>> START
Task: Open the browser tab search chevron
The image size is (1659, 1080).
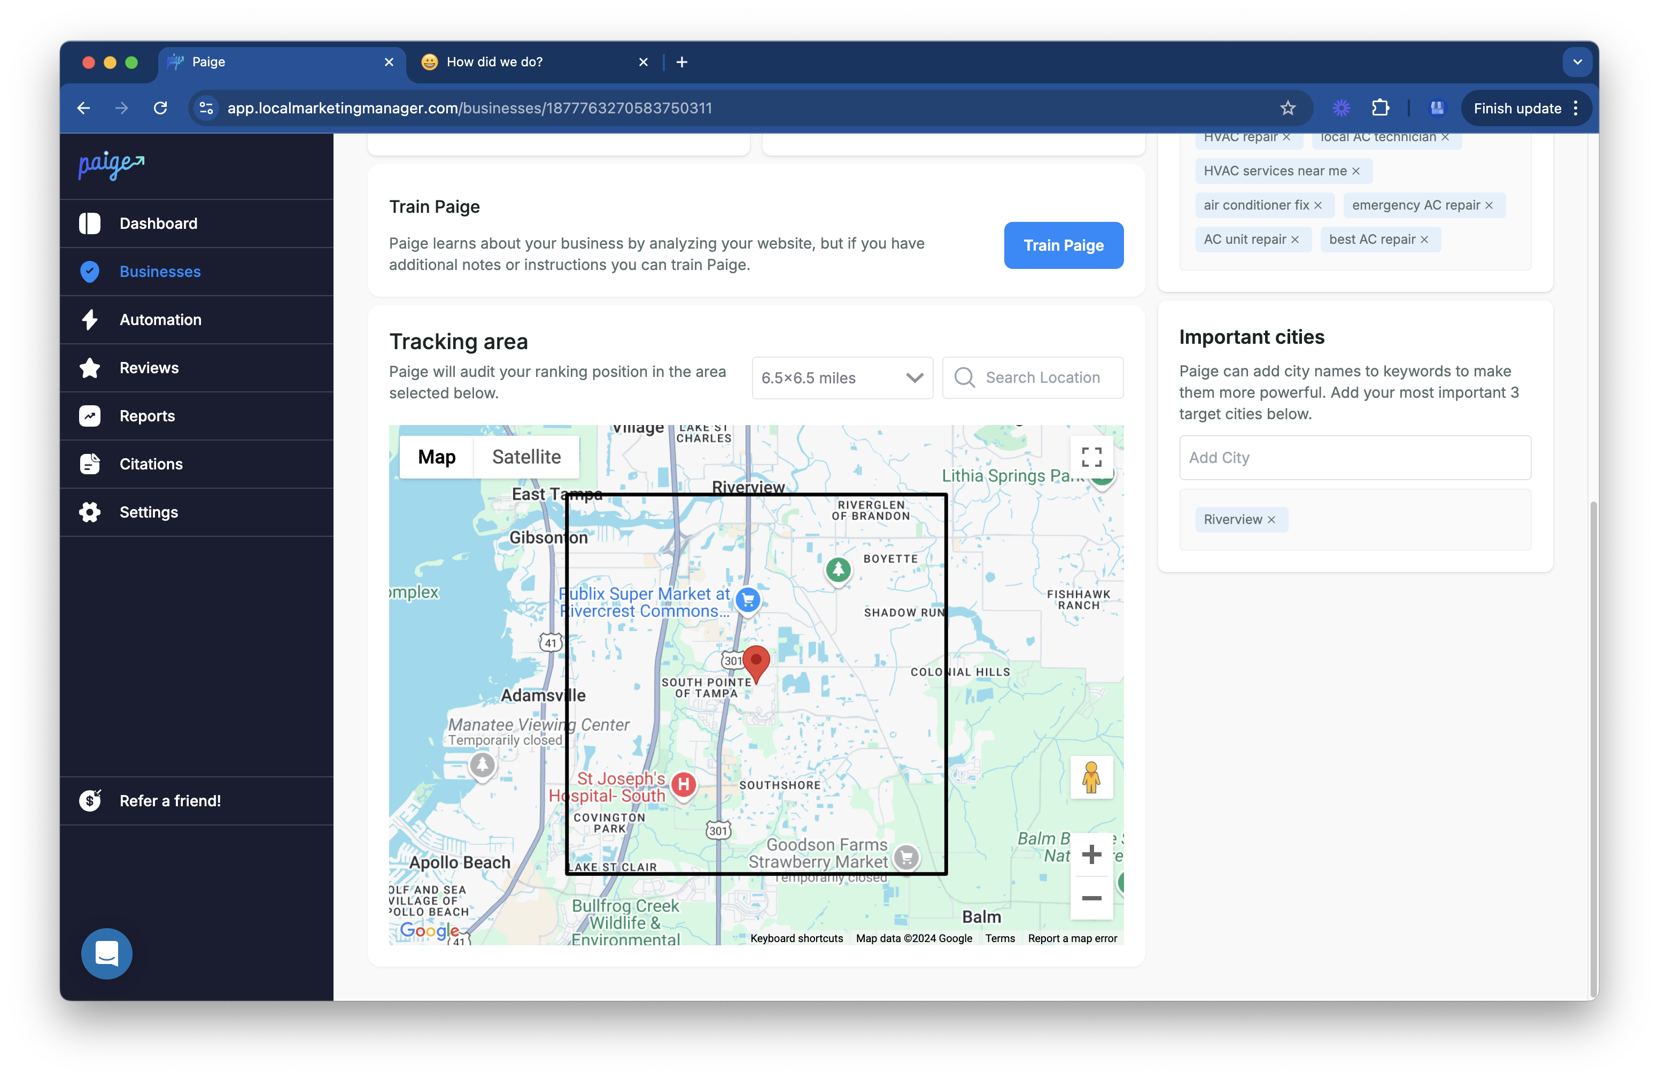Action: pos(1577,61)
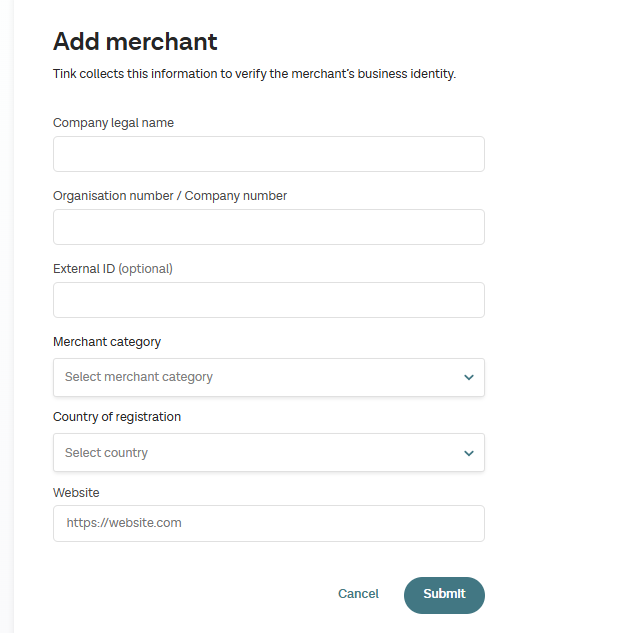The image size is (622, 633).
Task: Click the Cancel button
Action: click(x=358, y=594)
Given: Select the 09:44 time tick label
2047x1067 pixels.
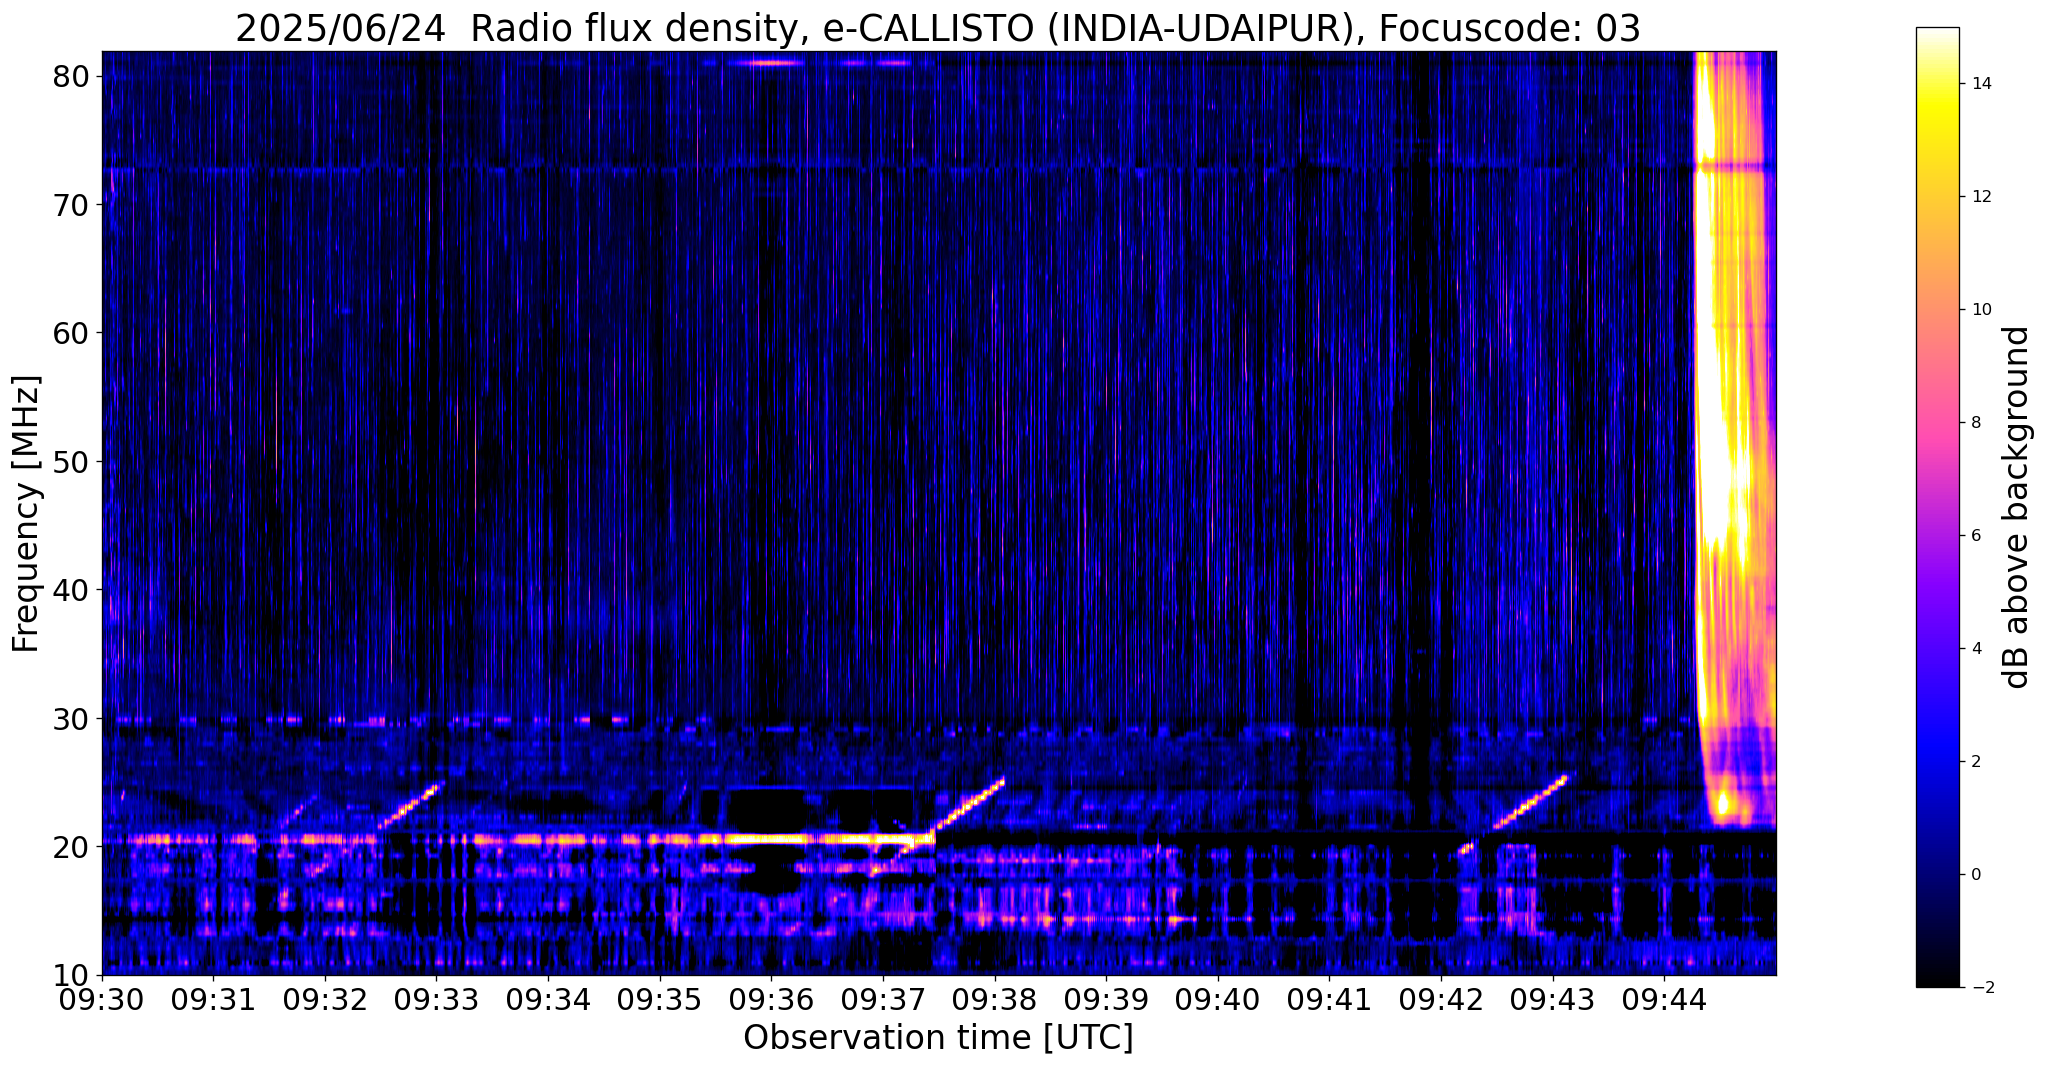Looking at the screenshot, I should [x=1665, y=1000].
>> END
Exercise requirements
Please copy the records above word for word, leaving out the pictures.

Exercise output
Task: Open the browser tab search chevron
The image size is (1659, 1080).
Action: pos(1577,61)
The image size is (622, 633).
Task: Click the Cancel button
Action: click(x=358, y=594)
Given: Select the 09:44 time tick label
2047x1067 pixels.
Looking at the screenshot, I should [x=1665, y=1000].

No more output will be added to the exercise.